You can view the entire text of Accounting Policy of the company for the latest year.
Year End :2024-03 

A Property Plant & Equipment

A.1 Initial recognition and measurement

An item of property, plant and equipments recognized as an asset if and only if it is probable that future economic benefits associated with the item will flow to the company and the cost of the item can be measured reliably.

Items of Property, Plant and Equipment are measured at cost less accumulated depreciation/amortization and accumulated impairment losses. Cost includes expenditure that is directly attributable to bringing the asset, inclusive of non-refundable taxes & duties, to the location and condition necessary for it to be capable of operating in the manner intended by management.

When parts of an item of property, plant and equipment have different useful lifes, they are recognized separately.

Items of spare parts, stand-by equipment and servicing equipment which meet the definition of Property, Plant and Equipment are capitalized.

Property, Plant and Equipments which are not ready for intended use as on the date of Balance Sheet are disclosed as 'Capital Work-In-Progress'.

A.2. Subsequent costs

Subsequent expenditure is recognized as an increase in the carrying amount of the asset when it is probable that future economic benefits deriving from the cost incurred will flow to the enterprise and the cost of the item can be measured reliably.
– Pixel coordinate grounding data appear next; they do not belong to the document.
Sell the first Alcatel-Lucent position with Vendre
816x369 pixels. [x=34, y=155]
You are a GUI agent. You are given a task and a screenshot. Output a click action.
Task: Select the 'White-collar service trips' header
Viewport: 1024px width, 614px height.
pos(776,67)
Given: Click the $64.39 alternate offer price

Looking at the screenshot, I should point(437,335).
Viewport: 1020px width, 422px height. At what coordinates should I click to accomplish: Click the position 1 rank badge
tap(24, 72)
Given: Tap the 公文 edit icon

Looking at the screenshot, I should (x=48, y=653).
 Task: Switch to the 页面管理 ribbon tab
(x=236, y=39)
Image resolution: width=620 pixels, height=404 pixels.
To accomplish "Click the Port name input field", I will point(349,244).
The cost of replacing part of an item of property, plant and equipment is recognized in the carrying amount of the item if it is probable that the future economic benefits embodied within the part will flow to the Company and its cost can be measured reliably. The carrying amount of the replaced part is derecognized. The costs of the day-to-day servicing of Property, Plant and Equipment are recognized in profit or loss as incurred.

A. 3. Derecognition

Property, Plant and Equipment are derecognized when no future economic benefits are expected from their use or upon their disposal. Gains and losses on disposal of an item of property, plant and equipment are determined by comparing the proceeds from disposal with the carrying amount of property, plant and equipment, and are recognized in the statement of profit and loss.

A.4. Depreciation/amortization

Depreciable amount for assets is the cost of an asset, or other amount substituted for cost, less its estimated residual value. Depreciation on PPE has been provided on the written down value method as per the useful life prescribed in Schedule II to the Companies Act, 2013.
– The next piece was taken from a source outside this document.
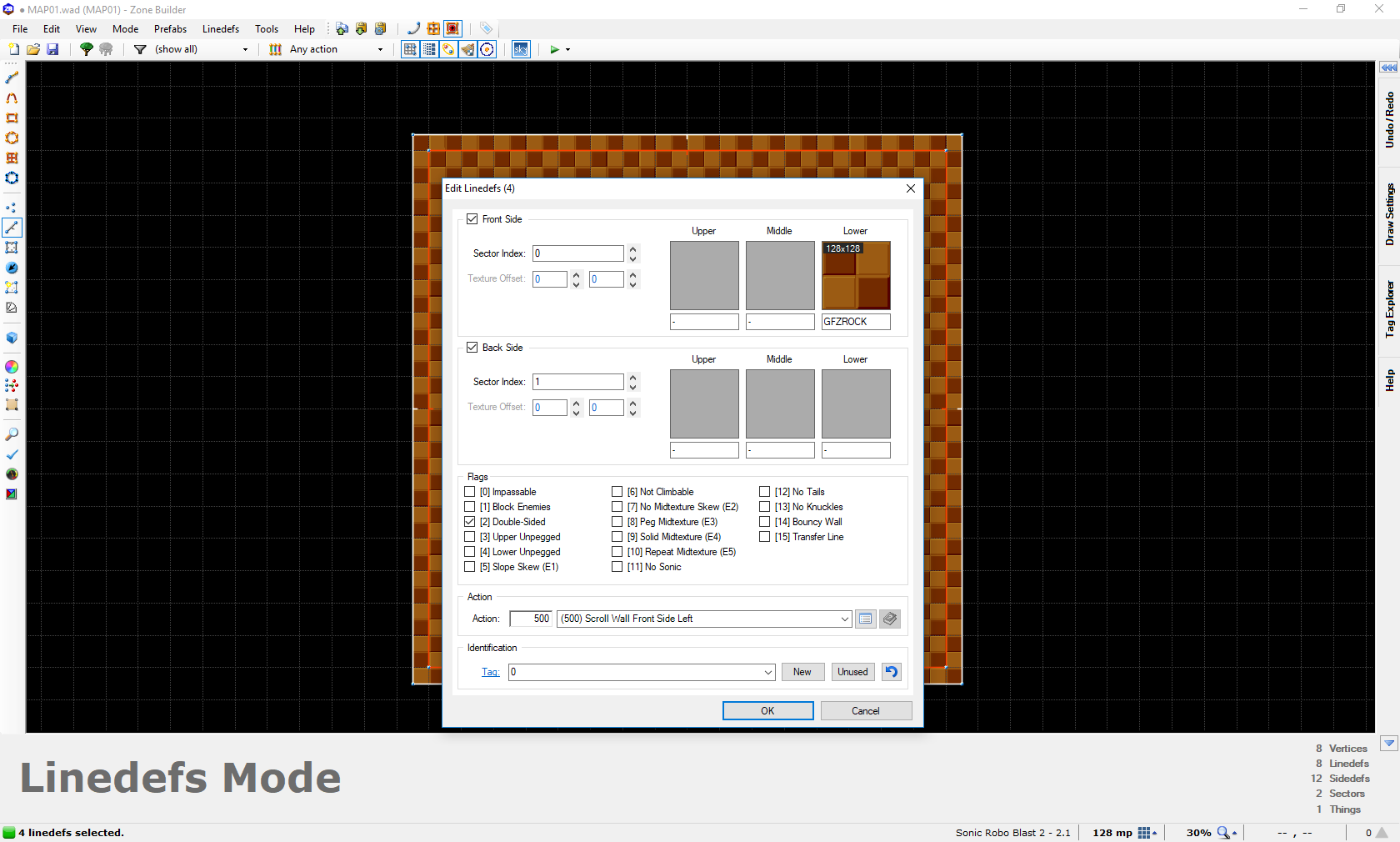Open the action browse list icon
1400x842 pixels.
coord(866,619)
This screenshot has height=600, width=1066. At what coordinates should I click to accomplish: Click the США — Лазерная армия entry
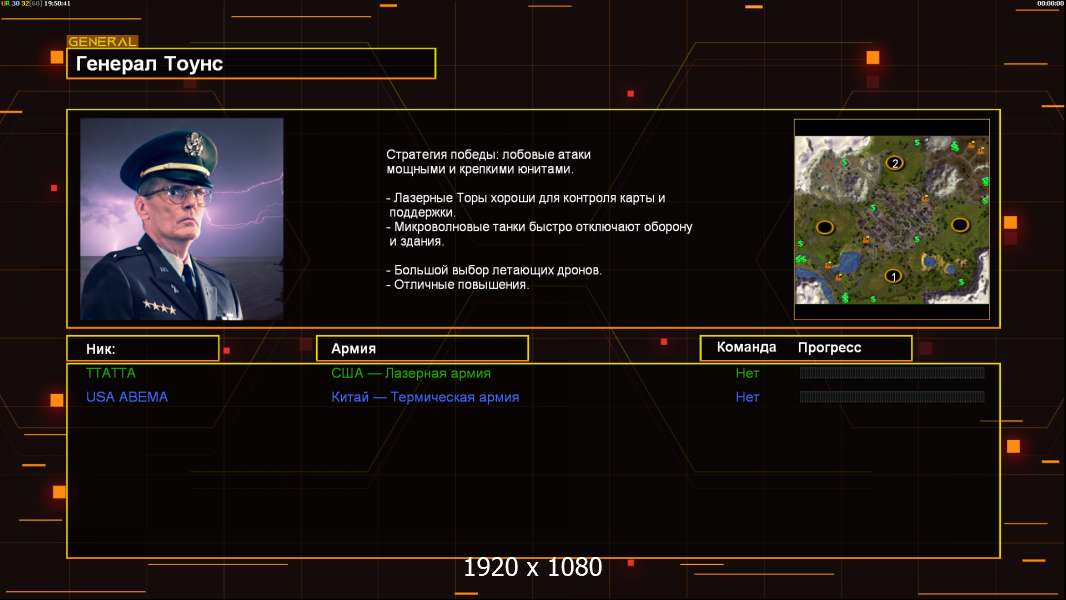(x=411, y=373)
Depreciation on additions to/deductions from property, plant and equipment during the year is charged on pro-rata basis from/up to the date on which the asset is available for use/disposed.

Depreciation on property, plant and equipment except leasehold land is provided on their estimated useful life as prescribed by Schedule II of Companies Act, 2013.
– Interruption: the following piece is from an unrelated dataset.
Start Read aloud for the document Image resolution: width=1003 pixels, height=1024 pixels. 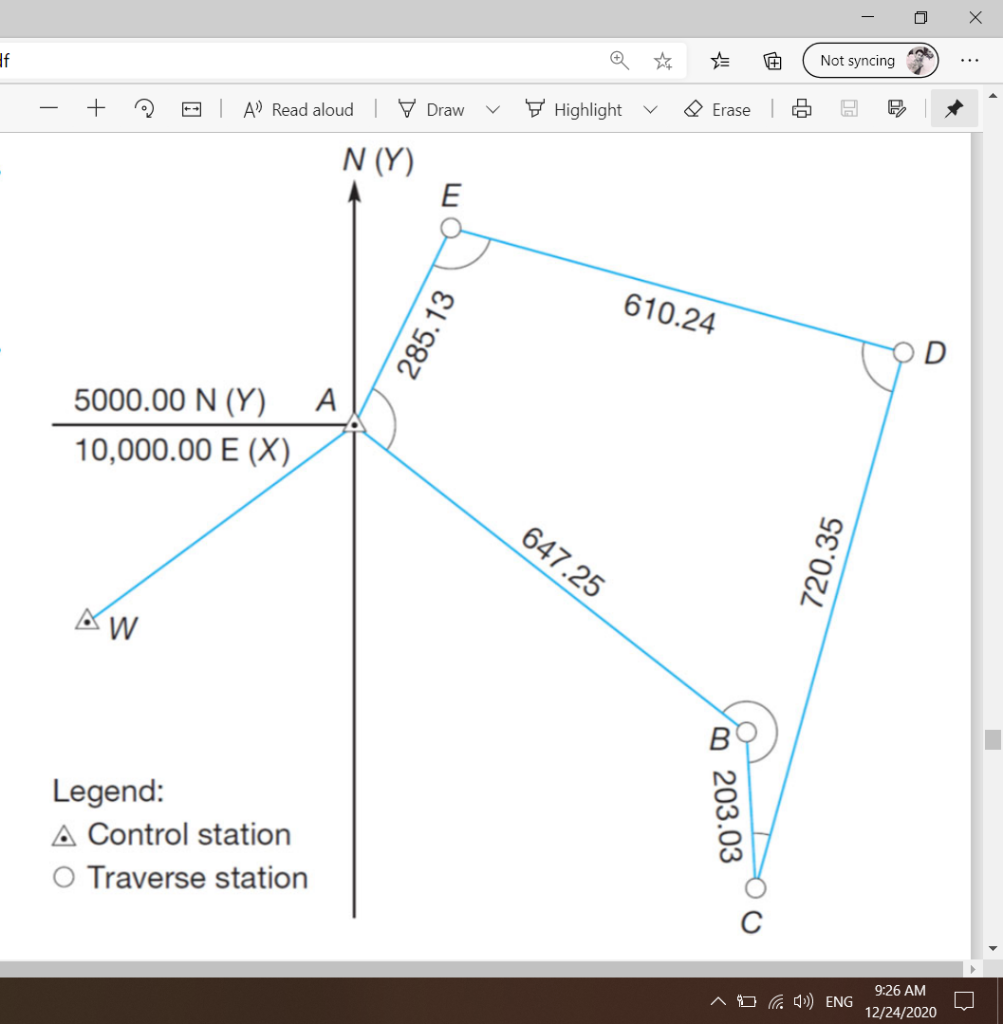pyautogui.click(x=297, y=109)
B Capital work-in-progress

The cost of self-constructed assets includes the cost of materials & direct labour, any other costs directly attributable to bringing the assets to the location and condition necessary for it to be capable of operating in the manner intended by management and borrowing costs.

Expenses directly attributable to construction of property, plant and equipment incurred till they are ready for their intended use are identified and allocated on a systematic basis on the cost of related assets.

C Intangible assets and intangible assets under development C.1 Initial recognition and measurement

An intangible asset is recognized if and only if it is probable that the expected future economic benefits that are attributable to the asset will flow to the company and the cost of the asset can be measured reliably.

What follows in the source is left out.